[Input data — start]
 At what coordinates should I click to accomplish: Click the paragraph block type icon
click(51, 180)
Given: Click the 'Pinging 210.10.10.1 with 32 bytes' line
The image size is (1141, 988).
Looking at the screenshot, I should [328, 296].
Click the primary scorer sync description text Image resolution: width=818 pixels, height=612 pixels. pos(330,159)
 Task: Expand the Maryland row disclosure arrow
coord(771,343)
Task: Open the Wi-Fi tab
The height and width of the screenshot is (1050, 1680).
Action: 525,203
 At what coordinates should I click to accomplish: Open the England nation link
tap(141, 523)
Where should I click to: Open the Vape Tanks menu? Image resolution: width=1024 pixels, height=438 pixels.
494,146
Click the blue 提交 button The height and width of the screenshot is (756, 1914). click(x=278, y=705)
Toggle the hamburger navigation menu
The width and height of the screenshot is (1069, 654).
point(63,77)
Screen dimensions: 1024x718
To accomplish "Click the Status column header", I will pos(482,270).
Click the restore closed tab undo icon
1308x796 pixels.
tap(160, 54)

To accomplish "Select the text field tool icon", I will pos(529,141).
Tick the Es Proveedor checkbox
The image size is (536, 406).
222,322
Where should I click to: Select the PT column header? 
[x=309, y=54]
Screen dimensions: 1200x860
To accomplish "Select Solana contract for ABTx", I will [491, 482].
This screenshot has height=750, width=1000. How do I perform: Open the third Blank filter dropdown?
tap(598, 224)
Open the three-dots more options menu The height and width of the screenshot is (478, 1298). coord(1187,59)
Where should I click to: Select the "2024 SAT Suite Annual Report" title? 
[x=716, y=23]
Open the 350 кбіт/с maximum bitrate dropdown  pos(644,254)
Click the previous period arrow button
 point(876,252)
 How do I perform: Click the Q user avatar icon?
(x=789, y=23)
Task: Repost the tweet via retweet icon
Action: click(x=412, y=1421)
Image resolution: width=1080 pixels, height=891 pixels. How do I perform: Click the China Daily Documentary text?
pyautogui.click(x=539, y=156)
[Input data — finish]
> **Task goal**
Reproduce the data above in full, with no line missing.

> **Completed exercise**
 At what coordinates should I click to accomplish: Click the paragraph block type icon
click(51, 180)
Given: Click the 'Pinging 210.10.10.1 with 32 bytes' line
The image size is (1141, 988).
Looking at the screenshot, I should [328, 296].
Click the primary scorer sync description text Image resolution: width=818 pixels, height=612 pixels. pos(330,159)
 Task: Expand the Maryland row disclosure arrow
coord(771,343)
Task: Open the Wi-Fi tab
The height and width of the screenshot is (1050, 1680).
Action: 525,203
 At what coordinates should I click to accomplish: Open the England nation link
tap(141, 523)
Where should I click to: Open the Vape Tanks menu? Image resolution: width=1024 pixels, height=438 pixels.
494,146
Click the blue 提交 button The height and width of the screenshot is (756, 1914). click(x=278, y=705)
Toggle the hamburger navigation menu
The width and height of the screenshot is (1069, 654).
point(63,77)
Screen dimensions: 1024x718
To accomplish "Click the Status column header", I will pos(482,270).
Click the restore closed tab undo icon
1308x796 pixels.
tap(160, 54)

To accomplish "Select the text field tool icon", I will pos(529,141).
Tick the Es Proveedor checkbox
The image size is (536, 406).
222,322
Where should I click to: Select the PT column header? 
[x=309, y=54]
Screen dimensions: 1200x860
To accomplish "Select Solana contract for ABTx", I will [491, 482].
This screenshot has height=750, width=1000. How do I perform: Open the third Blank filter dropdown?
tap(598, 224)
Open the three-dots more options menu The height and width of the screenshot is (478, 1298). coord(1187,59)
Where should I click to: Select the "2024 SAT Suite Annual Report" title? 
[x=716, y=23]
Open the 350 кбіт/с maximum bitrate dropdown  pos(644,254)
Click the previous period arrow button
 point(876,252)
 How do I perform: Click the Q user avatar icon?
(x=789, y=23)
Task: Repost the tweet via retweet icon
Action: click(x=412, y=1421)
Image resolution: width=1080 pixels, height=891 pixels. How do I perform: Click the China Daily Documentary text?
pyautogui.click(x=539, y=156)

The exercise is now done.